Mathematical modeling of fibrin gelation dynamics and structure formation under flow

Fibrin fibers are an essential component of blood clots. They provide structural support and prevent embolism. Formation of fibrin fibers is initiated by the enzyme thrombin, which is a product of the coagulation cascade. It converts fibrinogen into fibrin monomers. Fibrin monomers polymerize to form half-staggered protofibrils that laterally aggregate to form fibrin fibers. Fibrin fibers form a mesh or gel-like structure over an injury zone and in and around platelet aggregates. It is known that the structure of fibers are dependent on the conditions in which they are formed. We present a two-dimensional mathematical model of fibrin polymerization in flow with feedback on the fluid. We include a spatial-temporal source of fibrin monomers from a simplified coagulation scheme. In the model, fibrin polymerizes by forming linear bonds between any two oligomers and by forming branch points between any three oligomers. Because we want to track oligomer concentrations composed of any number of monomers and branch points, we have a doubly infinite set of PDEs which include diffusion and advection of oligomers.

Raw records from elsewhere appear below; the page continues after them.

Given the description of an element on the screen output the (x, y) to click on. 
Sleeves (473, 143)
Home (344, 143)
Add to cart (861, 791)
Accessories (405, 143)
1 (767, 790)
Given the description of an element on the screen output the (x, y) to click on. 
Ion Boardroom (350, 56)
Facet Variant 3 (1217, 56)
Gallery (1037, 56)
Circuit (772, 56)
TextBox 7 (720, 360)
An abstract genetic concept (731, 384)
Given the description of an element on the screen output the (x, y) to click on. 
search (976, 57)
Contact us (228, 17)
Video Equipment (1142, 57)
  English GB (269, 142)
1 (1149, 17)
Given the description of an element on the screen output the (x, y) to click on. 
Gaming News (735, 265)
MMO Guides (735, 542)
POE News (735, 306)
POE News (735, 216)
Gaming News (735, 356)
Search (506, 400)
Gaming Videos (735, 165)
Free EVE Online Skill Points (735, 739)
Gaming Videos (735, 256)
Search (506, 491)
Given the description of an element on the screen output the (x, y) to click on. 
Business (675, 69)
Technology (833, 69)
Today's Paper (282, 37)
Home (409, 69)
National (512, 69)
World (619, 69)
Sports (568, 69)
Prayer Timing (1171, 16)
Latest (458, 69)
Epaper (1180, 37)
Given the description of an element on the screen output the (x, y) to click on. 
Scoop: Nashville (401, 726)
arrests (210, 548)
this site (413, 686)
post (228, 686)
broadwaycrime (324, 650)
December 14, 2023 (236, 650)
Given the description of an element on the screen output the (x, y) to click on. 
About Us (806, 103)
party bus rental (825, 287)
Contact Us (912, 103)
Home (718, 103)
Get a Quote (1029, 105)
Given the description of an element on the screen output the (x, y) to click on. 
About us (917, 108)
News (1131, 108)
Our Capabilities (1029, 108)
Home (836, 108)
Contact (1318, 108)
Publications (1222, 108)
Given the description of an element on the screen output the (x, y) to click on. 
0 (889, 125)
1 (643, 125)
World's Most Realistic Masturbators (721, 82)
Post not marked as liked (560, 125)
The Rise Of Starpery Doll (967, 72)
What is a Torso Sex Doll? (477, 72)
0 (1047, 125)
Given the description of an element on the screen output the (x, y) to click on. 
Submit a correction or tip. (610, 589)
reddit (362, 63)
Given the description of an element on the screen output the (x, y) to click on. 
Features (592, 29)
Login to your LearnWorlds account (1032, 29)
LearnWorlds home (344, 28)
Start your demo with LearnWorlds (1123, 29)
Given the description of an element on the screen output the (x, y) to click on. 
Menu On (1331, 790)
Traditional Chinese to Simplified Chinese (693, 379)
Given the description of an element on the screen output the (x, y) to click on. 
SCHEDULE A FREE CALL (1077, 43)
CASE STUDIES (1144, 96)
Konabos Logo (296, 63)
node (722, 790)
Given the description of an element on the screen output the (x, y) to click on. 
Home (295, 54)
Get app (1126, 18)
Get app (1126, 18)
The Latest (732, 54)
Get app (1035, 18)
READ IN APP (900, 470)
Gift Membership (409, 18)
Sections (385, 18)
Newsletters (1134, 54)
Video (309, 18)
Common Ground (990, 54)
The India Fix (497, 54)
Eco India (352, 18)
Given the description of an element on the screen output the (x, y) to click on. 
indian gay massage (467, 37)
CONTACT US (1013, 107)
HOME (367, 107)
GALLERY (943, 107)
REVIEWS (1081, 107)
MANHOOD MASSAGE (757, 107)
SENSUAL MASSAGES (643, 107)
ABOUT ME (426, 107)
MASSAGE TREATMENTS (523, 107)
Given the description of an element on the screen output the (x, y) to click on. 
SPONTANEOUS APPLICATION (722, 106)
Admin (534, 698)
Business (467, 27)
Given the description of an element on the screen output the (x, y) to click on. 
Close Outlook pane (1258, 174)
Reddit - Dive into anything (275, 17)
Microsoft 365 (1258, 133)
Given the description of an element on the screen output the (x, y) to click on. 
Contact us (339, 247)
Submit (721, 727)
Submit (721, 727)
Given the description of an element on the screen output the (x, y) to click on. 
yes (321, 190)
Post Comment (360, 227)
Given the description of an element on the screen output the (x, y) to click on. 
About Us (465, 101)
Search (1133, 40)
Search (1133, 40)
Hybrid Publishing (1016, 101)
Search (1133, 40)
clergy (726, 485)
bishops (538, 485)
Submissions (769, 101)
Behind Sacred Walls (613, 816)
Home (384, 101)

Using a generating function and a change of variable, we find a closed system of equations to study fibrin gelation and postgelation dynamics. The model tracks both branch point and fibrin mass densities of the gel which are used to calculate a distribution of fiber diameters and pore sizes. The permeability of the gel, which is calculated from the volume fraction of fibrin and the fiber diameters, is used to hinder the fluid velocity through a Brinkman term. We vary model parameters, such as the thrombin production rate and the rate of branch point formation, to find what effect this has on clot structure. We also present two model modifications. We alter the model to include thrombin production on three different distributions of platelet aggregates. We also modify the model to include hindered transport on all proteins. The diffusivity and advection of oligomers and coagulation proteins are dependent on the amount of gel at each spatial locations. An additional velocity term is included that moves proteins from areas of high volume fraction of gel to areas of low gel volume fraction of gel.